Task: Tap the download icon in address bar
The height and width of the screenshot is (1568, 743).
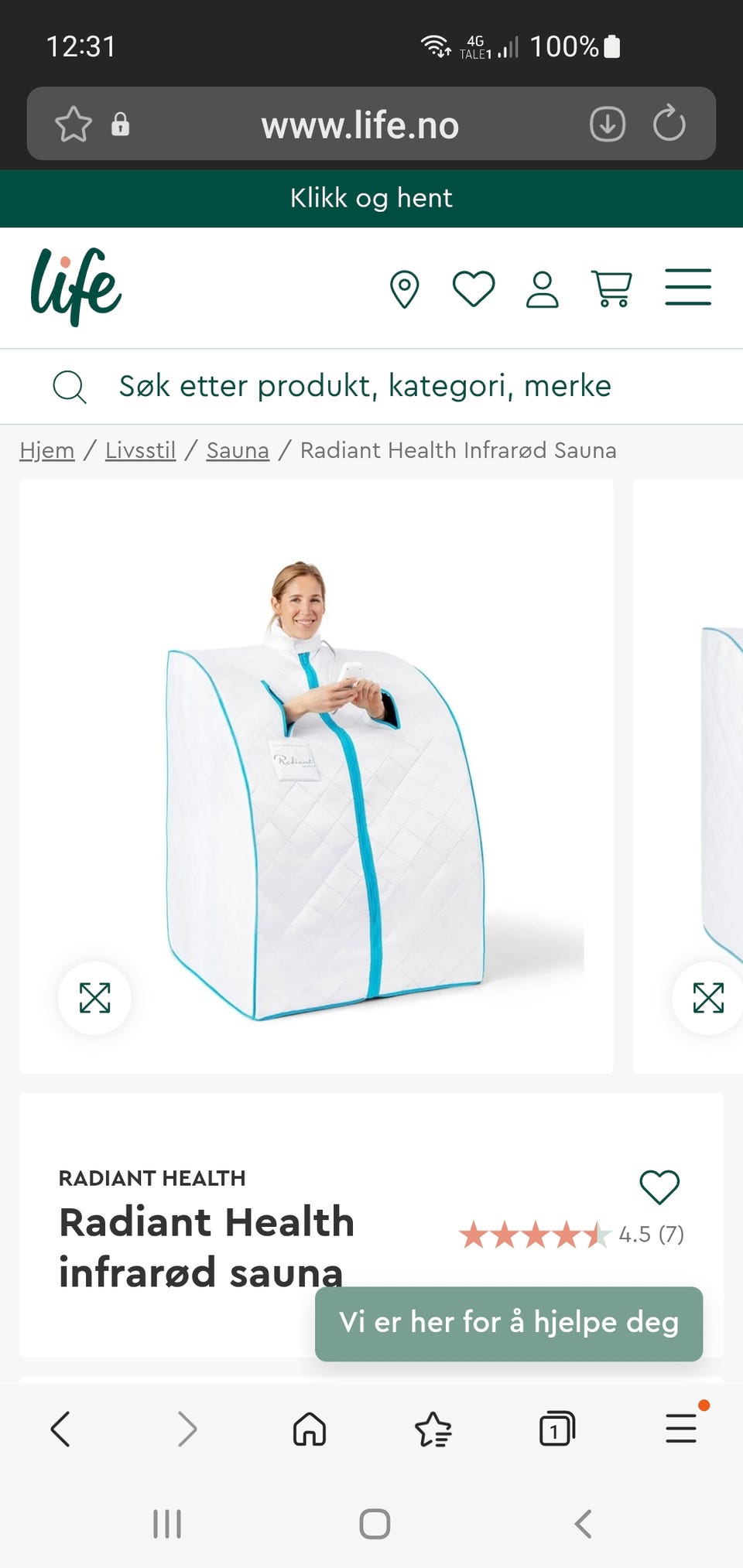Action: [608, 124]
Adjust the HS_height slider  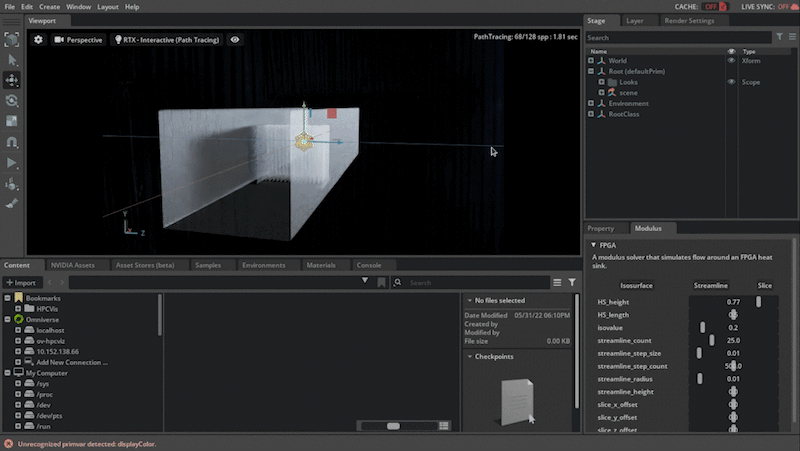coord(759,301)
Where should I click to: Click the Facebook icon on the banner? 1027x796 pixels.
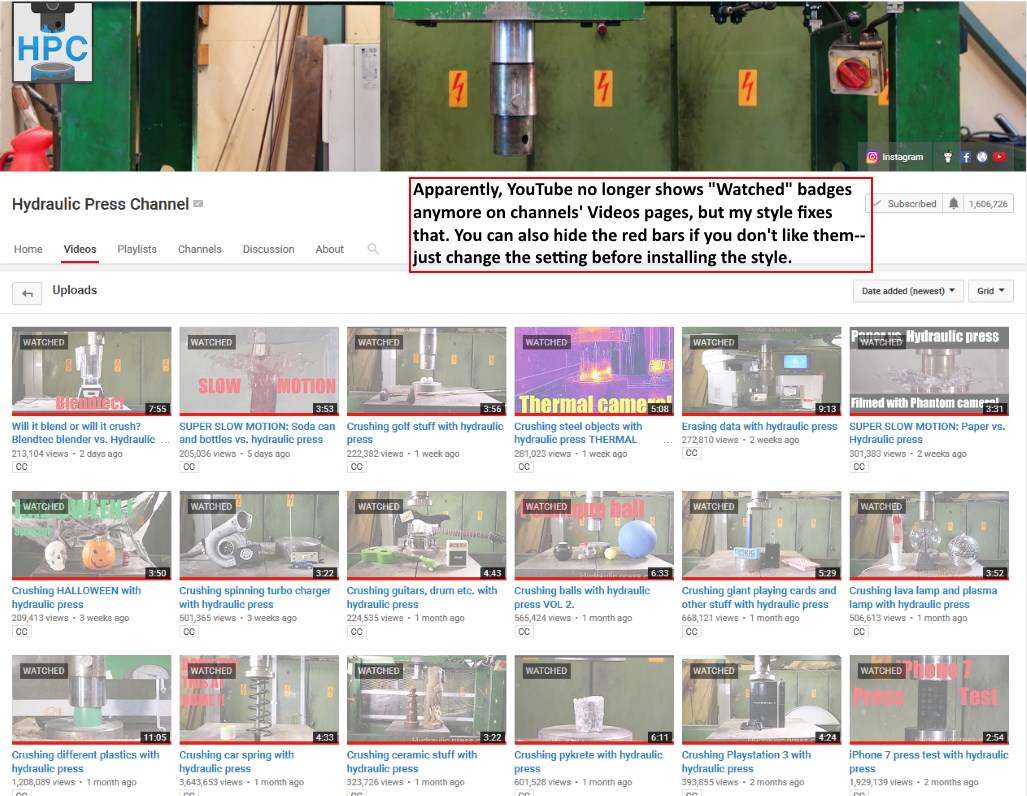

..........

DIRECTIONS FOR THIS TASK ::
When the word "icon" occurs in a line above, list that line.

REPLY ::
Task: Tap the download icon in address bar
Where should I click to: Click the Facebook icon on the banner? 1027x796 pixels.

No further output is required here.